Di Balik Kemeriahan Festival Jondang Desa Kawak: Mengapa Bola dan Perang Api Jadi Magnet Utama?
Festival Jondang Desa Kawak, Jepara, sukses digelar Selasa (21/4/2026) malam. Tradisi tahunan ke-12 ini menampilkan atraksi bola api dan perang api. Pemerintah Kabupaten Jepara mendukung pelestarian budaya ini sebagai potensi pengembangan pariwisata dan penggerak ekonomi desa. Ini memperkuat identitas lokal.
Festival Jondang di Desa Kawak, Kecamatan Pakisaji, Kabupaten Jepara, memuncak pada Selasa malam, 21 April 2026, dengan atraksi bola api dan perang api yang memukau. Acara tahunan ke-12 ini diklaim sebagai pelestarian budaya dan penggerak ekonomi desa, namun efektivitasnya dalam mendorong pariwisata dan ekonomi lokal masih dipertanyakan di tengah retorika dukungan pemerintah.
Pemerintah Kabupaten Jepara, melalui Kepala Dinas Pariwisata dan Kebudayaan Ali Hidayat, menyatakan dukungan penuh. Namun, dukungan ini belum jelas terukur dalam bentuk implementasi konkret yang mampu mengangkat potensi desa secara signifikan, melampaui sekadar perayaan seremonial.
Klaim Potensi dan Dukungan Pemerintah
Puncak Festival Jondang, yang digelar setelah panen raya sebagai wujud syukur, menampilkan sepak bola api yang disebut Petinggi Desa Kawak, Eko Heri Purwanto, sebagai simbol penyatuan tiga dukuh. Api melambangkan semangat dan pengendalian amarah untuk membangun desa. Narasi ini kuat, namun tantangannya adalah menerjemahkan simbolisme tersebut menjadi aksi nyata.

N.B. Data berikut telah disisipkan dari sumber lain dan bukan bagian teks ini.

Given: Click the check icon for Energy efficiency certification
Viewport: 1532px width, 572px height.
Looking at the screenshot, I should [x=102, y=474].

Ali Hidayat menilai kegiatan ini memiliki “nilai strategis” untuk pariwisata dan ekonomi desa. Klaim ini muncul di tengah fakta bahwa Jepara telah memiliki 25 desa wisata, sebuah angka yang seharusnya menjadi indikator keberhasilan, bukan sekadar target kuantitatif. Pertanyaan muncul: apakah Festival Jondang benar-benar akan menjadi kekuatan ekonomi atau hanya menambah daftar panjang potensi yang belum tergarap optimal?
Suara dari Lapangan
Kepala Dinas Pariwisata dan Kebudayaan Jepara, Ali Hidayat, menegaskan, “Festival Jondang adalah kekayaan budaya yang luar biasa. Saat ini sudah ada 25 desa wisata di Jepara, dan ke depan harus terus ditambah.”

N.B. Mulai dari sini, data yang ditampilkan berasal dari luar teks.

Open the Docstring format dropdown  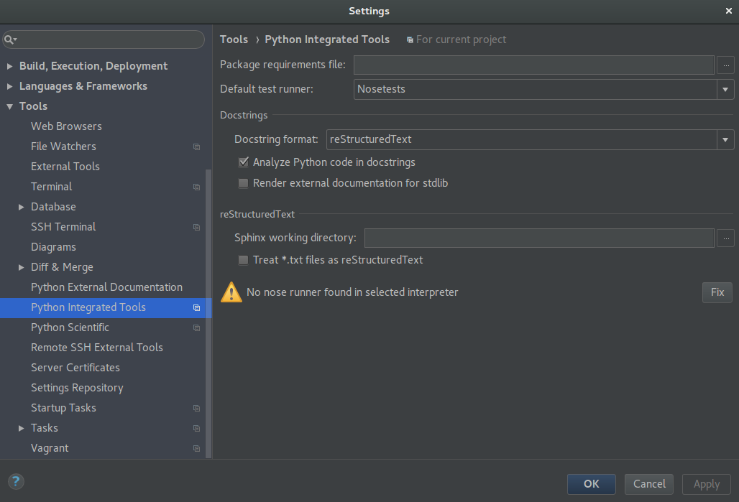click(725, 139)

Ali menambahkan, “Desa Kawak memiliki potensi yang sangat baik, tinggal bagaimana mengemasnya melalui promosi, kolaborasi dengan UMKM, BUMDes, serta masyarakat, sehingga tradisi ini tidak hanya dikenal, tetapi juga menjadi kekuatan ekonomi desa dan kebanggaan Jepara.”
Petinggi Desa Kawak, Eko Heri Purwanto, menjelaskan makna di balik perayaan, “Puncak acara berupa sepak bola api, memiliki makna untuk menyatukan tiga dukuh di Desa Kawak. Api melambangkan semangat dan pengendalian amarah, untuk bersama-sama membangun desa yang lebih maju.”
Latar Belakang dan Harapan
Festival Jondang telah menjadi tradisi rutin selama 12 tahun, berakar pada rasa syukur masyarakat setelah panen raya. Ini adalah bagian integral dari identitas budaya Desa Kawak.
Eko Heri Purwanto berharap tradisi lokal ini lestari, sekaligus mampu menjadi penggerak ekonomi masyarakat dan memperkuat identitas budaya desa. Namun, harapan ini akan tetap menjadi angan-angan jika pemerintah daerah tidak menyertai retorika dukungan dengan strategi pengembangan yang lebih mendalam, terukur, dan berkelanjutan.